Reflection: v. 4, ‘John was… calling for people… to show that they were changing their hearts and lives’

Advent sometimes seems like the season of John the Baptist. But what is John saying to us, exactly? When we unpacked the beginning of Mark together in a community Bible study, we started with some good questions. Why is John wearing a camel hair coat? He’s signaling he stands in the tradition of Israel’s prophets; Elijah’s famous mantle was the same kind of hairy cloak. What’s up with that crazy diet—locusts and wild honey? It resonates with scriptural imagery, in particular the Exodus story: locusts for the plague sent on hard-hearted Egypt, honey for the land of promise flowing with milk and honey—and maybe for the sweet taste of the manna God fed the wilderness wanderers. And what about that wilderness—and the River Jordan? It’s the Exodus story, too—that long in-between as the people moved from liberation to promise and the watery way that led them to a new life.
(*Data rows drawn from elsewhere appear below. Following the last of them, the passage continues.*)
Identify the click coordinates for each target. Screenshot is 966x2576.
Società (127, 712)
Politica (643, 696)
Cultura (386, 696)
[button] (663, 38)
Put all these together, and the picture is clear: John is positioned as the prophetically predicted prophet who announces the beginning of a new Exodus for God’s people—and for all oppressed human beings the world over. That’s how the Gospel chooses to introduce Jesus. John is saying that the God of the Exodus is still hearing the cries of the oppressed and intervening in history to set captives free. Now is always the time for liberation. As we pondered this story together, one of our brothers reflected on how hard the holidays are for many of us, especially Christmas. Our culture paints gauzy images of home and hearth and family and fun, and we feel deeply disconnected from all of those things. But my brother also put his finger on the now possibility of a God who still hears our anguished cries and invites us toward a different kind of future. My brother, like many of us in our community, has made choices toward sobriety. With some clean time under his belt, he’s already reconnected with family. It’s a process that might seem like a wilderness, but there’s a land full of promise on the other side. And that’s really what repentance looks like—the choice to reconnect, to find an overwhelming and merciful forgiveness when we honestly admit our faults, and the promise of restored community in its wake. It seems John’s message is good news for our day, too.

Prayer God of wilderness prophets, help us choose to reconnect.